> [Requests]
• a. In the diary entry, how many children were in the family Sully was raised in?
• b. List every person named in the diary entry's paragraph that begins "Liz and I also were heir."
• c. Sum up the diary entry in two sentences.

> [Reading text]
-*-

Magic Johnson, Kareem Abdul Jabaar

We all had a drink in the Forum Club also. Definitely a nice benefit of being invited. Afterwards Sully and Mom took Liz and I out to dinner at Petracelli’s restaurant on Sepulveda. Pretty good food. Did you know that Sully was raised in a family of 22 children? Unreal! When Sully said he had dozens of brothers he wasn’t kidding. His brother died last year at the age of 93. Sully will be 61 on Wednesday, November 21st.

Liz and I also were heir to two tickets to a Charity dinner and dance at General Lee’s in Chinatown given by the Young Chinese Women’s Association. Katie Newman couldn’t make it so she called and asked us if we would like to go. Sure. It was a very nice occasion, nine course meal (very, very tasty at that) and Liz and I got to do a little disco dancing. Afterwards we dropped by Bruce’s on Shoreline. He announced to us his engagement to Maggie DeLux, super nice gal.

Saturday, Liz, Vincent, Kirk (Cal Tech grad student) and I went to the Spa. Kirk showed us more about how to use the weight machines than any instructor ever had.

Friday night was Liz’s last night at Grandview GTE school for equipment repair, so I checked out Santa Monica Group meeting. Gave Pat Shaw a ride. The meeting was a complete farce. Also saw and met this Tim (Thomas) Payne from North Hollywood. His slide show on Buddhism was degrading and very sloppy. I was not impressed. The gent can not take criticism, even constructive at that. Liz and I went out afterwards to the Magic Pan. Food about a 3.

-*-

> [Data shown]
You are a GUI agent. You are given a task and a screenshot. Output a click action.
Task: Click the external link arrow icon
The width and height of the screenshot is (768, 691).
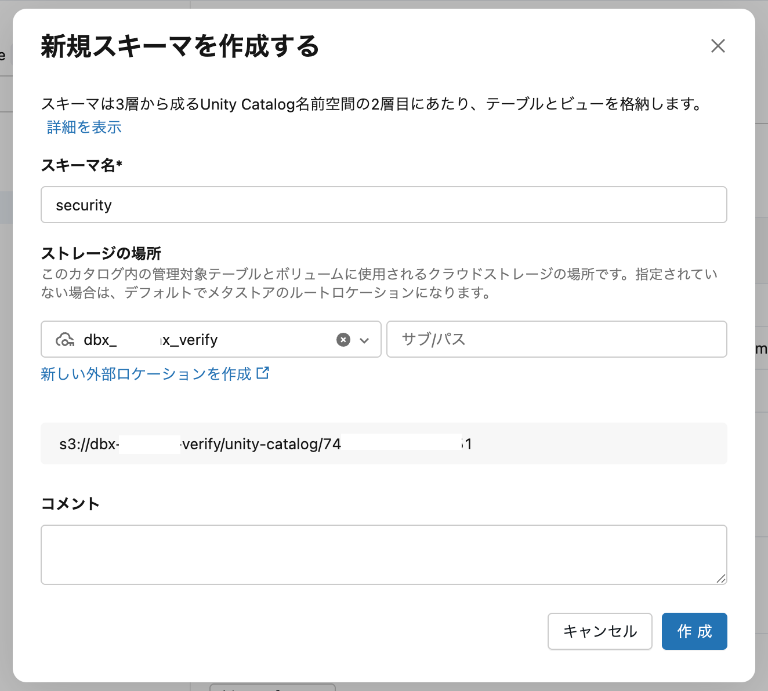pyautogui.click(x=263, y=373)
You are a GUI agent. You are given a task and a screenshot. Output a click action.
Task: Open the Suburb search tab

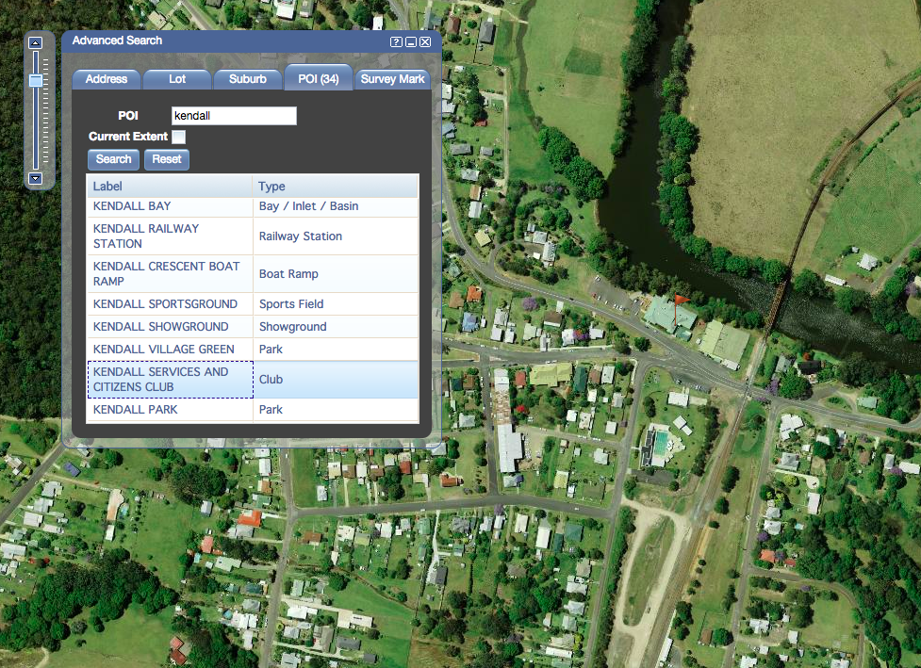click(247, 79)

-*-

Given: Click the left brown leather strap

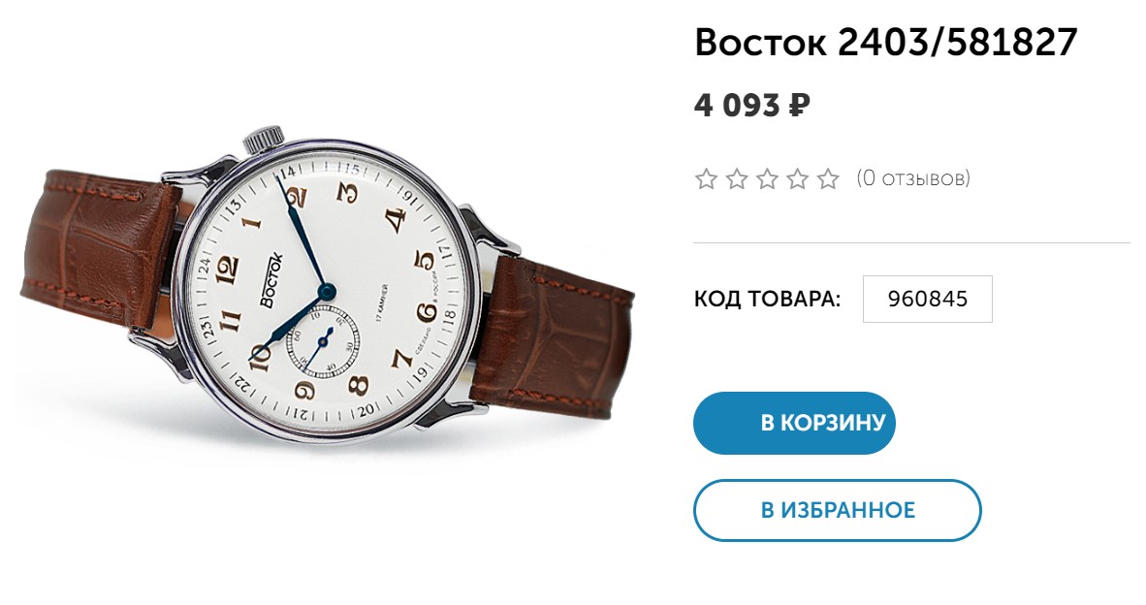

-*-

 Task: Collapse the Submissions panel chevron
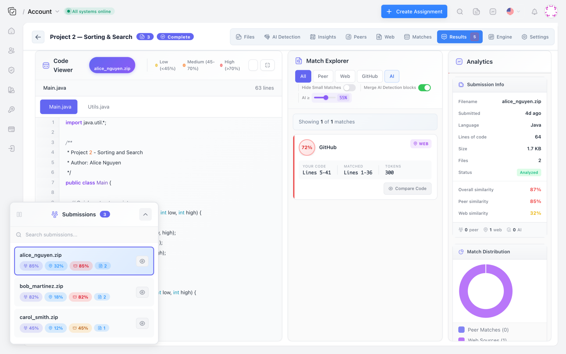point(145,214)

-*-

> [Per-task outputs]
• a. 22

• b. Liz, Katie Newman, Bruce, Maggie DeLux

• c. The writer recounts outings with Liz, including drinks at the Forum Club, dinner with Sully and Mom at Petracelli's, a charity dinner and dance in Chinatown, and a Saturday visit to the Spa. The writer also describes a Friday Santa Monica Group meeting that was a complete farce, where Tim (Thomas) Payne gave a degrading and sloppy slide show on Buddhism.